▸ **Required action**: Reproduce, from the lines below, exactly the stretch that begins at the line containing "Политика конфиденциальности (410, 1937)" and ends at the line containing "The X Belts a B3ck & Company (126, 2489)", both included.
######
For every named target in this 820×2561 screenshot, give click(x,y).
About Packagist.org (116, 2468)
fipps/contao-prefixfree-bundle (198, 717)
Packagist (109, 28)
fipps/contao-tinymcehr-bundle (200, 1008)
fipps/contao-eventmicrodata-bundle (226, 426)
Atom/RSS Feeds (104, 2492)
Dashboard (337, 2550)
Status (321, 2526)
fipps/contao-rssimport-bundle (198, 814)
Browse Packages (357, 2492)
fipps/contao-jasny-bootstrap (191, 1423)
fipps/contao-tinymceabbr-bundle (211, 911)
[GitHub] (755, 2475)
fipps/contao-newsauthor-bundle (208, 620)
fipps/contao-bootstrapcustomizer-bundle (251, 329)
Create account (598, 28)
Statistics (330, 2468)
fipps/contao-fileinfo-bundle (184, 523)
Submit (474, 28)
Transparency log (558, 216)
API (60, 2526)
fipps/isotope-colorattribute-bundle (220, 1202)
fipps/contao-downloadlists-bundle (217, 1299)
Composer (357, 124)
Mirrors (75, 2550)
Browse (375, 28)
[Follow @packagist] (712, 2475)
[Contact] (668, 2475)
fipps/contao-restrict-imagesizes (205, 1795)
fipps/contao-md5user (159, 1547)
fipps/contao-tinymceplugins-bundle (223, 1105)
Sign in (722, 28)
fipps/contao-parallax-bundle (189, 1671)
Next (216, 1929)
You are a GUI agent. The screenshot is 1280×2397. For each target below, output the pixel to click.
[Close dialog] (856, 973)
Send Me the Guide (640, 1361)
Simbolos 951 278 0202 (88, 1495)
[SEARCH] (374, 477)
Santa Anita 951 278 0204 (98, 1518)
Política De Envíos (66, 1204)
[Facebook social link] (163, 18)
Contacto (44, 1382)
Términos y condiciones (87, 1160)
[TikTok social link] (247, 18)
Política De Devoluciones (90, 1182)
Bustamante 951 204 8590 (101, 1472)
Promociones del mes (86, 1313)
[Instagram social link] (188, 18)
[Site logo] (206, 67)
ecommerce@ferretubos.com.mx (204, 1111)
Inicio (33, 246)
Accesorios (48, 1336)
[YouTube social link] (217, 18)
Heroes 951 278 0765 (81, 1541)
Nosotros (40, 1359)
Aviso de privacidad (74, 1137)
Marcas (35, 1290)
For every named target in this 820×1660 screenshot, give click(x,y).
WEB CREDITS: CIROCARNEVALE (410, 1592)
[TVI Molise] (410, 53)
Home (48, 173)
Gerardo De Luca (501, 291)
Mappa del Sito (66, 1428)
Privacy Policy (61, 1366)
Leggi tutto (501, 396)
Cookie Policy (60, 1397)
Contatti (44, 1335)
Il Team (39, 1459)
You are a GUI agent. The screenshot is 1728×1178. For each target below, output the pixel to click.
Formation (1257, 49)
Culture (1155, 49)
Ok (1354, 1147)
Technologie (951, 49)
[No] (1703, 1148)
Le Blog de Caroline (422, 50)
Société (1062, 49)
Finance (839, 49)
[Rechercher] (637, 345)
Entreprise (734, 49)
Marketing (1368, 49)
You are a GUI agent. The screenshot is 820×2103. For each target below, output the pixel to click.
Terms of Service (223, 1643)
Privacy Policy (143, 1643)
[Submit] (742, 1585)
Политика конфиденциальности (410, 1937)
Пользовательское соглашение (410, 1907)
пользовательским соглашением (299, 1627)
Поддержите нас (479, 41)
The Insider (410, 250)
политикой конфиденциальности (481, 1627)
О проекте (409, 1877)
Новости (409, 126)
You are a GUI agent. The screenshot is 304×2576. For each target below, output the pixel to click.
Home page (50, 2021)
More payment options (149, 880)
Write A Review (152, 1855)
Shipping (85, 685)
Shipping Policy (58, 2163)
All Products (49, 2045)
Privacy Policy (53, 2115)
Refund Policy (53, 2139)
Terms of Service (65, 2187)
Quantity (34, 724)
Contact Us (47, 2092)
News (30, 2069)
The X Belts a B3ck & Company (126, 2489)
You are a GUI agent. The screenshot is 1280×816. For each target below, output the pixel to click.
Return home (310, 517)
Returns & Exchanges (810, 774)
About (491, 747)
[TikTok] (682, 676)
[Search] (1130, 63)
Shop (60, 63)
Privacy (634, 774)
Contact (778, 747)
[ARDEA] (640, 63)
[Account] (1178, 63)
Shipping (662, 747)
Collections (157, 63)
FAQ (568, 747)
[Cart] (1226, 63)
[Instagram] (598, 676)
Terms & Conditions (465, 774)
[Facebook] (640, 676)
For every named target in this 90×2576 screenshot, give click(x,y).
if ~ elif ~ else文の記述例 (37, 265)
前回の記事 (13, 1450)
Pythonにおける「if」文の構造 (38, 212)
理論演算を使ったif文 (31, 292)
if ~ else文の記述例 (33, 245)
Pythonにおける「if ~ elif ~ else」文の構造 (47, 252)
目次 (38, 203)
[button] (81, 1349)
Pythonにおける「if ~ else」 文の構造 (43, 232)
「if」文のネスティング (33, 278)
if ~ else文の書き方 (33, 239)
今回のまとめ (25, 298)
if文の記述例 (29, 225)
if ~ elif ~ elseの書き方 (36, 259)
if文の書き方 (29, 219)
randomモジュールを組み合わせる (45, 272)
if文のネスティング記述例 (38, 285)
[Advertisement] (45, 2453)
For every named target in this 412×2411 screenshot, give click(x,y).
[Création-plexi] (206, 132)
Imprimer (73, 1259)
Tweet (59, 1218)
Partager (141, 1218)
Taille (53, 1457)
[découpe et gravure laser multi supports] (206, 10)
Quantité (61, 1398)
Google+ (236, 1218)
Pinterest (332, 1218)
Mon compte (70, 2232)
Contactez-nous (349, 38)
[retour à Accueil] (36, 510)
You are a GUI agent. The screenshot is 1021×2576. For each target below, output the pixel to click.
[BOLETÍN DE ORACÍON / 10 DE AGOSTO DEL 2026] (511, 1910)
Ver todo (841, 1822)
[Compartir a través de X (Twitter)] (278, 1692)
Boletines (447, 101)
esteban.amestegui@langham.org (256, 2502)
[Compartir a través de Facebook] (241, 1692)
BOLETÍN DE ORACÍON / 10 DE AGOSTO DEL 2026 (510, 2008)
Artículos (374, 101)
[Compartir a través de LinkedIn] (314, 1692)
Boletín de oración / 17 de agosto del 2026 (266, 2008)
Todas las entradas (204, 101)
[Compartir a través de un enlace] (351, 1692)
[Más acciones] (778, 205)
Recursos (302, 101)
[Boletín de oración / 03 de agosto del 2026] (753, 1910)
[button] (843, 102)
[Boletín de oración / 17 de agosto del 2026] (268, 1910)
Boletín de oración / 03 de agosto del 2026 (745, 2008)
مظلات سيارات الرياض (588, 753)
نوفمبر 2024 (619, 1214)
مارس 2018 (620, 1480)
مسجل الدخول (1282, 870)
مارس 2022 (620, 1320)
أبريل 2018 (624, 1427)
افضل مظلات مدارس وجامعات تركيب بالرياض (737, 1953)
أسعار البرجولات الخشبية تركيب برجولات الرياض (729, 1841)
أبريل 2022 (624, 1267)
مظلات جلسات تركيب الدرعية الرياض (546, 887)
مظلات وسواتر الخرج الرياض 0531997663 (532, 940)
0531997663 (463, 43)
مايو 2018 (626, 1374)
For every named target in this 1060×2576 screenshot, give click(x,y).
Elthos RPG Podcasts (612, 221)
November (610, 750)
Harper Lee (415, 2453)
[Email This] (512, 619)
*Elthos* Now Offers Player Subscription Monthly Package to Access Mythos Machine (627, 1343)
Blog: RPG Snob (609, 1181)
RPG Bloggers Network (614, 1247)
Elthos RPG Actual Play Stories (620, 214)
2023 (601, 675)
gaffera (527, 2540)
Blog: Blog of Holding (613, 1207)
######
▸ **Your solution**:
Политика конфиденциальности (410, 1937)
Пользовательское соглашение (410, 1907)
пользовательским соглашением (299, 1627)
Поддержите нас (479, 41)
The Insider (410, 250)
политикой конфиденциальности (481, 1627)
О проекте (409, 1877)
Новости (409, 126)
You are a GUI agent. The screenshot is 304×2576. For each target below, output the pixel to click.
Home page (50, 2021)
More payment options (149, 880)
Write A Review (152, 1855)
Shipping (85, 685)
Shipping Policy (58, 2163)
All Products (49, 2045)
Privacy Policy (53, 2115)
Refund Policy (53, 2139)
Terms of Service (65, 2187)
Quantity (34, 724)
Contact Us (47, 2092)
News (30, 2069)
The X Belts a B3ck & Company (126, 2489)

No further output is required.